A proposta de Bolsonaro evoca alteração feita na corte durante a ditadura militar (1964-1985). Por meio do Ato Institucional 2, de 1965, o presidente Castello Branco aumentou de 11 para 16 o número de ministros do STF. A ideia era diluir o poder dos magistrados indicados pelos presidentes João Goulart e Juscelino Kubitschek.

Em janeiro de 1969, três integrantes do Supremo foram sumariamente aposentados com base no Ato Institucional 5: Evandro Lins e Silva, Hermes Lima e Victor Nunes Leal. Os três eram considerados de esquerda pelos militares por terem ocupado cargos nos governos de Jango e JK. Ao tomarem notícia das cassações pelo programa Voz do Brasil, os ministros Antônio Gonçalves de Oliveira (então presidente do tribunal) e Antônio Carlos Lafayette de Andrada renunciaram aos seus postos.

Com a possibilidade de nomear cinco novos integrantes do STF, o presidente Costa e Silva restabeleceu, por meio do Ato Institucional 6, a composição da corte com 11 ministros.

Para voltar a modificar o número de integrantes do Supremo, seria preciso alterar o artigo 101 da Constituição Federal.

Sem lista tríplice
Jair Bolsonaro ignorou, por duas vezes, a lista tríplice para escolha do procurador-geral da República. Então não há expectativa de que ele altere o procedimento em um segundo mandato. A exigência não é prevista pela Constituição Federal.

Principal concorrente de Bolsonaro, o ex-presidente Lula iniciou, em 2003, a prática de indicar para PGR o mais votado em eleição da Associação Nacional dos Procuradores da República (ANPR). Por meio desse sistema, Lula nomeou Claudio Fonteles, Antonio Fernando de Souza e Roberto Gurgel. Dilma Rousseff seguiu a tradição ao indicar Rodrigo Janot para dois mandatos como PGR, mesmo com as investigações e processos da "lava jato" contra o PT.

Michel Temer escolheu Raquel Dodge, a segunda mais votada da lista tríplice. Bolsonaro ignorou a eleição da ANPR e nomeou Augusto Aras, que não havia participado do pleito, para comandar o Ministério Público Federal. Em 2021, ele foi reconduzido a mais um mandato.

O governo Bolsonaro foi o que mais usou a Advocacia-Geral da União para mover ações no Supremo: em três anos e meio de gestão, o órgão havia ingressado com 17 processos, segundo levantamento do jornal Folha de S.Paulo. O número é equivalente ao dos dois mandatos de Lula.

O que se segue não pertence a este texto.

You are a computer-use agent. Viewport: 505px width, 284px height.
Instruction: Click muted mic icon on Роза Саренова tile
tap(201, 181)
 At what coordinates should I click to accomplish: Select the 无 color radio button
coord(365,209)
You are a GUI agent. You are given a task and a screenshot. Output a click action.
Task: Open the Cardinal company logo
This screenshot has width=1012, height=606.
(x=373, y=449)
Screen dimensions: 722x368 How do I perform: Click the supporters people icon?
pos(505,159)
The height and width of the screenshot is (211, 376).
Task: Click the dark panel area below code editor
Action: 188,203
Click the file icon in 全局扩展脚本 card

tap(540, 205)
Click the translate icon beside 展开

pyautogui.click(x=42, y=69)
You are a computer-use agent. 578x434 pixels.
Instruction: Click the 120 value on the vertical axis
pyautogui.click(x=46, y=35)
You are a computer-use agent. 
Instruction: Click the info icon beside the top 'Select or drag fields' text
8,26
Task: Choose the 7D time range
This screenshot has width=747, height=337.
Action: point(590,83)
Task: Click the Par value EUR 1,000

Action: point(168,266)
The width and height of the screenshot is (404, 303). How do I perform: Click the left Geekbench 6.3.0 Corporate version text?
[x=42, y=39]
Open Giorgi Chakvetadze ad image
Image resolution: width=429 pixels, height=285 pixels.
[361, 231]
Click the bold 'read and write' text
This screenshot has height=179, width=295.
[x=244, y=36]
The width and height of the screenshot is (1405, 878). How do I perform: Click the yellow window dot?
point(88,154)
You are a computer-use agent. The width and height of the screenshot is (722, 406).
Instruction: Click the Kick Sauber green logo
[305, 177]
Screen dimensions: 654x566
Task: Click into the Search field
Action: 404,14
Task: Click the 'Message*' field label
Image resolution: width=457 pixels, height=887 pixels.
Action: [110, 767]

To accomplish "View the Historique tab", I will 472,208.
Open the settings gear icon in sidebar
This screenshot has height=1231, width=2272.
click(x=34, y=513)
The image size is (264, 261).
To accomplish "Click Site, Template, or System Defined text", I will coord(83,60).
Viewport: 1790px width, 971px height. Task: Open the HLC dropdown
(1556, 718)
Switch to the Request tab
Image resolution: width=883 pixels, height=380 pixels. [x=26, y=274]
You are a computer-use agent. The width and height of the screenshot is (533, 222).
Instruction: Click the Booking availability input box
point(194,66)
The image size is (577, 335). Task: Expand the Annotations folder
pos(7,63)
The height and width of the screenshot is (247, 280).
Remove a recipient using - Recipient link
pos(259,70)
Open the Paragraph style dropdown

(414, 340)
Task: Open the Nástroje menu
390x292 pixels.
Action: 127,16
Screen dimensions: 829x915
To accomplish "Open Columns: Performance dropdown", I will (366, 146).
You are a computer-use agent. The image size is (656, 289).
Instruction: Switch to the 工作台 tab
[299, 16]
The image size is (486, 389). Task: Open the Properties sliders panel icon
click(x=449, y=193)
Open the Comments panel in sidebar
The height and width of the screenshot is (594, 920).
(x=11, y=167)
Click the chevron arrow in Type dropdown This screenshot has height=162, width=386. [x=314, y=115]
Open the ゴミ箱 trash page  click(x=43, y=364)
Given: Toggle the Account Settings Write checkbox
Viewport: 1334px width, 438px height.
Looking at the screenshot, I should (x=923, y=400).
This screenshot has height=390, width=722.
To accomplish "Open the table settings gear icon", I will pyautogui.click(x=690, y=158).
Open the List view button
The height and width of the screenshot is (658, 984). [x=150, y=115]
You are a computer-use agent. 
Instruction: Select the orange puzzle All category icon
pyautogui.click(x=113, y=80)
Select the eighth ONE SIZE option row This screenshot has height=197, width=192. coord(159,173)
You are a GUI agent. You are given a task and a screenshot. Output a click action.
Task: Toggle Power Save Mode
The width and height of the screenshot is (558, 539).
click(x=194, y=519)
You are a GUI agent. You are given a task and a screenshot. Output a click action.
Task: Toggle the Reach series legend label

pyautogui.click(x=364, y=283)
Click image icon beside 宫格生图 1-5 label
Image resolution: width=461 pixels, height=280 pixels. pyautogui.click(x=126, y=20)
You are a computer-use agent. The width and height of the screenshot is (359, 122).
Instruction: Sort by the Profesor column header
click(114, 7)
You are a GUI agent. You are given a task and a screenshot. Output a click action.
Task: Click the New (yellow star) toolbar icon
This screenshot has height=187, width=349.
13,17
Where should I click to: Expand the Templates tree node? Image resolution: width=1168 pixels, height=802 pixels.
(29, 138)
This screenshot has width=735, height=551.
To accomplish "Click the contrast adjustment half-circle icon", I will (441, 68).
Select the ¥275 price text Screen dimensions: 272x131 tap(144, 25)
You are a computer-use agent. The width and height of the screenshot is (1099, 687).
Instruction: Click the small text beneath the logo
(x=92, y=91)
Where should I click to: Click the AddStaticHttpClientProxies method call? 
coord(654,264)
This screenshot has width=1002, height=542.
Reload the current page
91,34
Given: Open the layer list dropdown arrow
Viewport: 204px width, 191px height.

A AGU, que, atualmente, é comandada por Bruno Bianco, tem sido usada para defender aliados e interesses do presidente da República. No caso mais recente, a instituição passou a passou a representar Walderice Santos da Conceição, conhecida como Wal do Açaí, em ação de improbidade administrativa que ela responde junto com Bolsonaro pela suspeita de ser sido funcionária fantasma de seu gabinete quando ele era deputado federal.

No entanto, o órgão deve exercer advocacia de Estado, não de governo, dizem especialistas. Portanto, defender o presidente da República e seus ministros por atos de decisão, e não seus interesses pessoais e de aliados. Caso contrário, sua função é desvirtuada e há desvio de finalidade na atuação.